Oleh
Prof. Dr. Achmad Mubarok, MA
Guru Besar Bidang Psikologi Islam UIN Syarif
Hidayatullah Jakarta, anggota MPR RI
periode 1999-2004, Wakil Ketua dari
Komisi Kajian Majelis Ulama Indonesia (MUI) pusat, dan Wakil Ketua Umum DPP
Partai Demokrat serta anggota Dewan Pertimbangan BP4 Pusat periode 20014 -
2019
Pertama kali ketemu Bu Reni, rasa-rasanya di kantor DPP KORPRI, yang
saat itu berada di Gedung Proklamasi, di
Jalan Proklamasi No.56, Jakarta Pusat. Bu Reni selain menjadi dosen di Universitas
Indonesia, saat itu menjadi fungsionaris
Dewan Pengurus Pusat Korps Pegawai Negeri Republik Indonesia, jadi sering berkantor disana. Saya
kesana untuk berkenalan dengan beliau yang menjadi motor penggerak Kajian Islam
dan Psikologi Program Studi Kajian Timur Tengah dan Islam Pascasarjana Universitas Indonesia.

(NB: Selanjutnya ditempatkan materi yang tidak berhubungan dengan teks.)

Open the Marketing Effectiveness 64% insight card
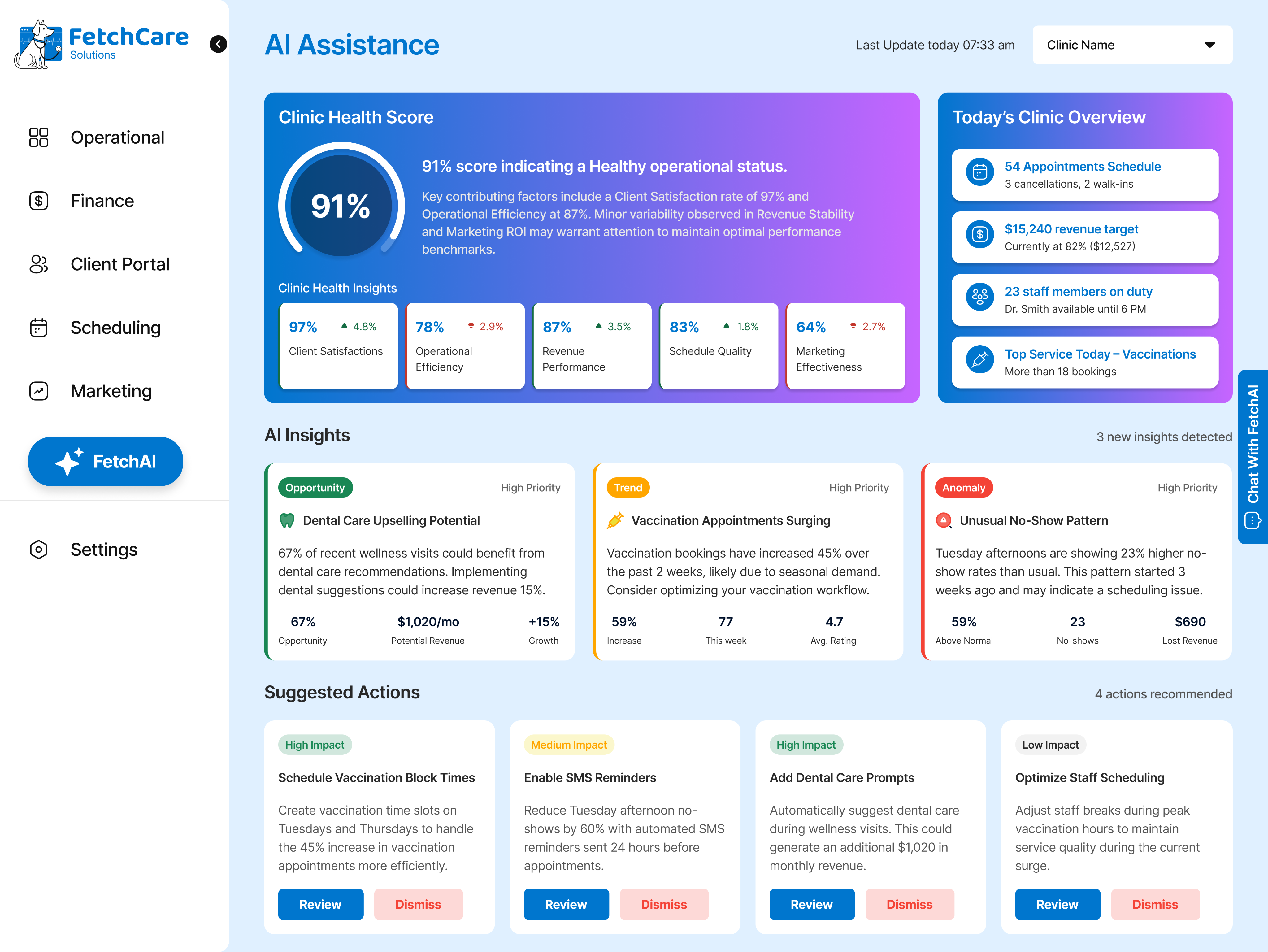Image resolution: width=1268 pixels, height=952 pixels. (x=845, y=346)
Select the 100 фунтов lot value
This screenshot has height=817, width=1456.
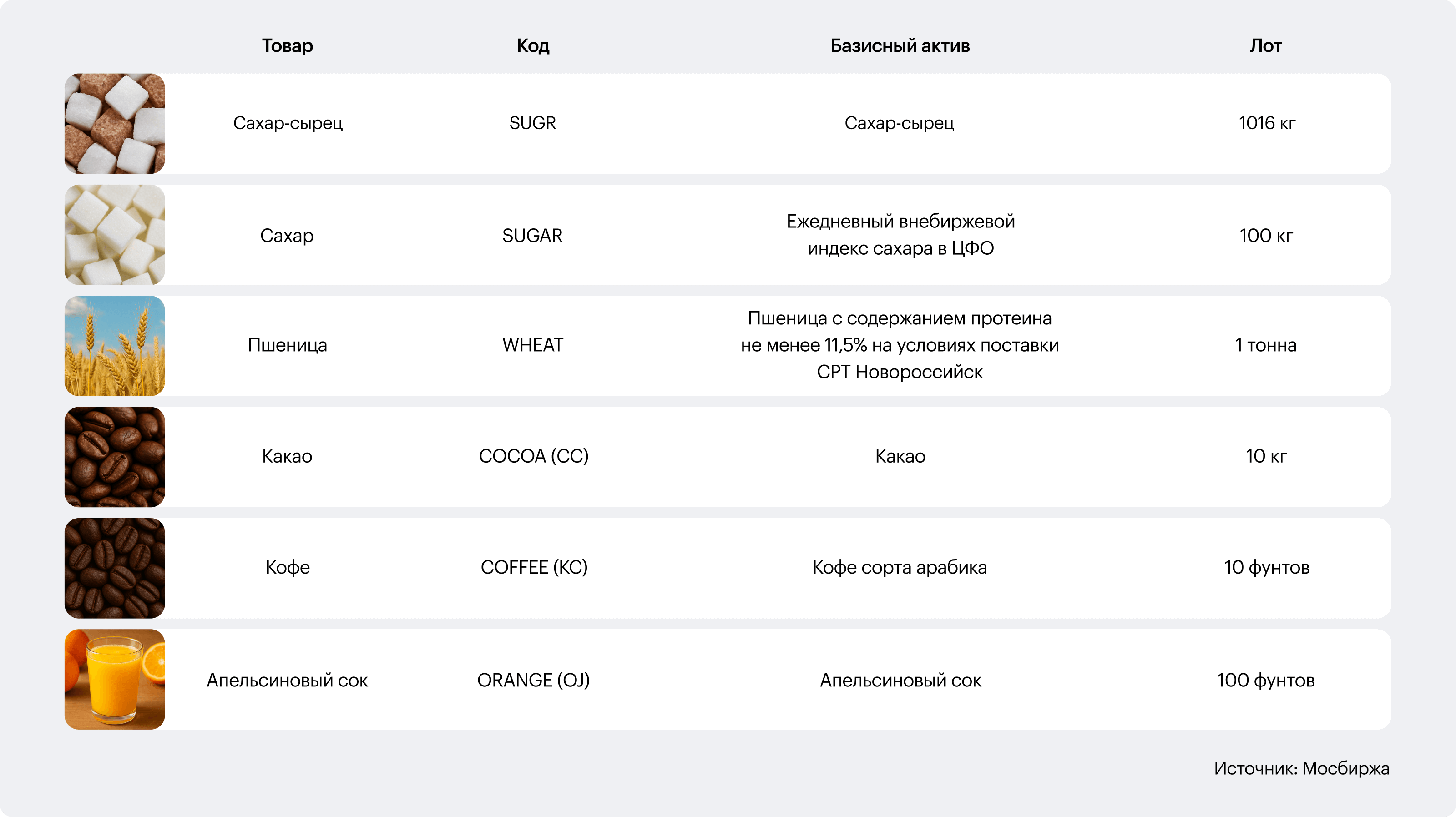point(1266,680)
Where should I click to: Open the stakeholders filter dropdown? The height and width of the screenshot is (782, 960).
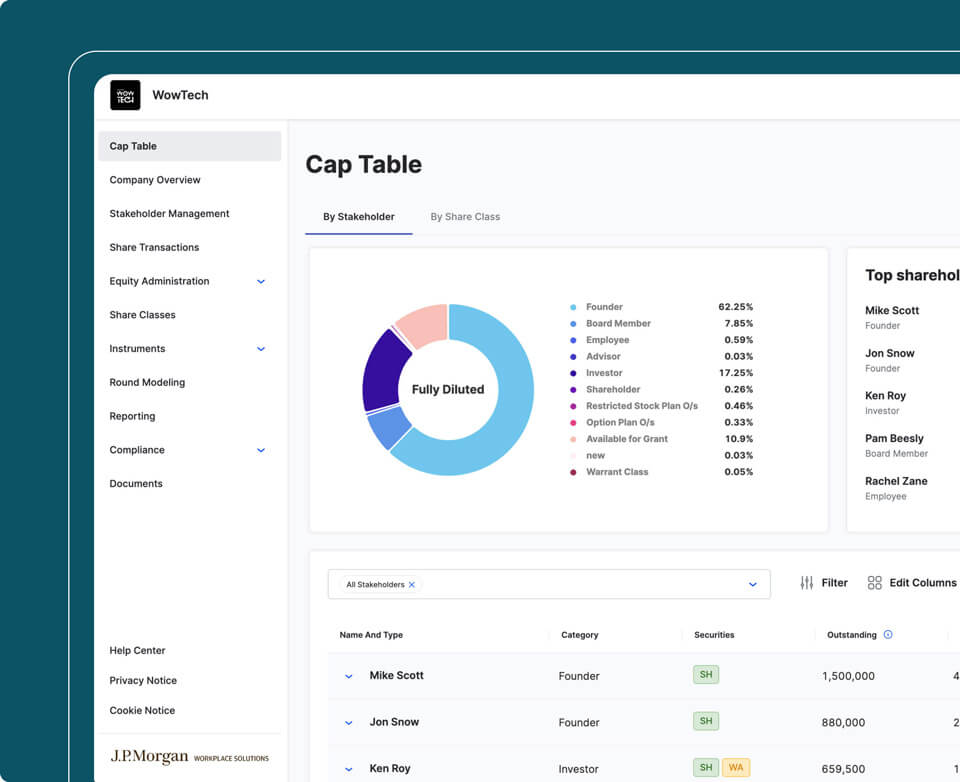(x=752, y=584)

Hubungan saya dengan Bu Reni lebih pada bidang keilmuan dan pertemanan. Saya kebetulan dikukuhkan sebagai Profesor pertama di dunia dalam bidang Psikologi Islam (menurut pengakuan Prof. Malik Badri, intelektual Sudan yang di Malaysia, dan menjabat sebagai Presiden dari International Assosiation of. Moslem Psychologist). Yang menarik, saya belum pernah kuliah di Fakultas Psikologi, tapi jadi Profesor Psikoloogi Islam. Semula saya diusulkan sebagai guru besar ilmu tasauf oleh UIN Jakarta, tetapi di perjalanan usulan itu diubah menjadi guru besar Psikologi Islam karena ternyata kum saya 75% isinya psikologi, dan hanya satu buku tulisan saya tentang tasauf. Maka jadilah saya dikukuhkan sebagai Profesor Psikologi Islam di Fakultas Psikologi UIN. Pidato pengukuhan saya berjudul: Pencegahan terorisme dengan pendekatan Islamic Indigenouse Psychology.
Salah satu program studi dibawah Pascasarjana UI adalah Program Studi Kajian Timur Tengah dan Islam (PSKTTI), dan salah satu peminatan yang dikembangkan adalah Kajian Islam dan Psikologi. Saat itu baru Pascasarjana UI yang memiliki kajian Islam dan Psikologi, dan Dr. Reni Akbar-Hawadi lah yang dikenal sebagai motor penggerak di Kajian Islam dan Psikologi (KIP) PSKTTI Pascasarjana UI. Atas saran siapa saat itu saya benar-benar lupa, saya lantas ketemu dengan Bu Reni di Kantor DPP Korpri tersebut diatas. Saya banyak diskusi dengan beliau. Dari komunikasi itu saya tahu bahwa anatomi akademik Bu Reni kebalikan dengan saya. Kalau saya lebih menguasai Islam nya (dalam hal ini ilmu tasauf) sedangkan ilmu Psikologi konvensional saya hanya sedikit tahu, sementara Bu Reni, pengetahuan tentang Psikologi konvensional sangat luas, tapi wilayah keislaman lebih terbatas. Hal ini kelihatan sekali ketika kemudian sedang sama-sama menguji tesis atau disertasi. Perbedaan anatomi itu kemudian melahirkan saling membutuhkan.